NAME

Test::CPAN::Health::Check::DuplicateCode - Detect copy-paste code blocks across source files

SYNOPSIS

use Test::CPAN::Health::Check::DuplicateCode;

my $check  = Test::CPAN::Health::Check::DuplicateCode->new;
my $result = $check->run($dist);

printf "%s: %s\n", $result->status, $result->summary;

DESCRIPTION

Implements a lightweight, dependency-free clone detector using a sliding-window hash approach:

  1. Each source file is reduced to a sequence of code lines: lines that are not blank, not pure comments, and not POD. Each line is whitespace-normalised (leading/trailing whitespace stripped; runs of whitespace collapsed to a single space).

  2. A sliding window of 6 consecutive normalised lines forms a "chunk". The hash (MD5-free: joined as a string) of each chunk is recorded along with the originating file.

  3. Chunks whose hash appears in more than one distinct file are cross-file duplicates.

Score = round((1 - dup_chunks / total_chunks) * 100) when total_chunks > 0, else 100. Status: pass ≥ 90, warn ≥ 50, fail below 50.

LIMITATIONS

  • Whitespace normalisation is basic: it does not account for string literals or heredocs that span multiple lines.

  • The detector only finds cross-file duplicates; intra-file repetition is not flagged.

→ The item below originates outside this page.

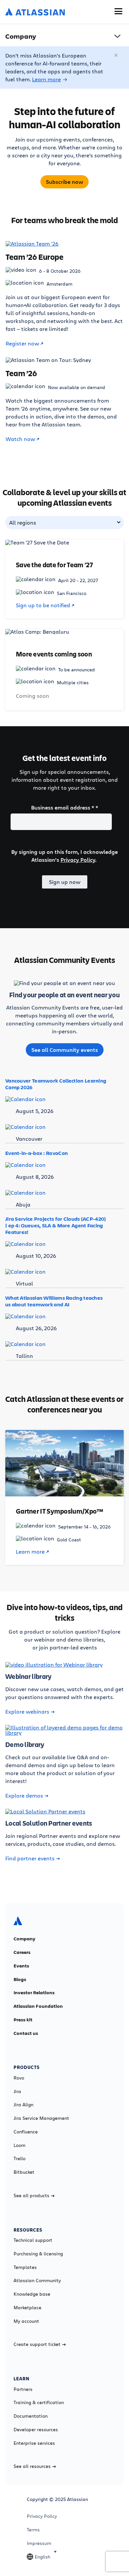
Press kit (23, 2019)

  • Short common boilerplate (e.g. use strict; use warnings; 1;) is naturally filtered out because consecutive boilerplate lines rarely reach the minimum chunk size of 6 in the same relative order.

run

PURPOSE

Extract code chunks from all source files, identify cross-file duplicates, and return a scored Result.

API SPECIFICATION

INPUT

dist     Test::CPAN::Health::Distribution  required
context  Hashref                           optional

OUTPUT

Test::CPAN::Health::Result with check_id 'duplicate_code'.

MESSAGES

Code  | Severity | Message                                     | Resolution
------+----------+---------------------------------------------+-----------
DC001 | SKIP     | No source files found                       | Add source files
DC002 | PASS     | No cross-file duplicate code blocks found   |
DC003 | WARN     | N duplicate code block(s) found             | Refactor to shared sub
DC004 | FAIL     | Many duplicate code blocks found            | Refactor to shared sub

FORMAL SPECIFICATION

-- Z schema (placeholder) --
DuplicateCodeOp
total_chunks : N
dup_chunks   : N
score        : 0..100
-------------------------------------------------------
total_chunks = 0    => status = pass /\ score = 100
score >= 90         => status = pass
score >= 50         => status = warn
score < 50          => status = fail

SIDE EFFECTS

Reads source files only; no network or subprocess I/O.

USAGE EXAMPLE

my $result = Test::CPAN::Health::Check::DuplicateCode->new->run($dist);
print $result->summary;

AUTHOR

Nigel Horne, <njh at nigelhorne.com>

LICENSE AND COPYRIGHT

Copyright (C) 2025-2026 Nigel Horne.

This program is free software; you can redistribute it and/or modify it under the terms of the GNU General Public License as published by the Free Software Foundation; either version 2 of the License, or (at your option) any later version.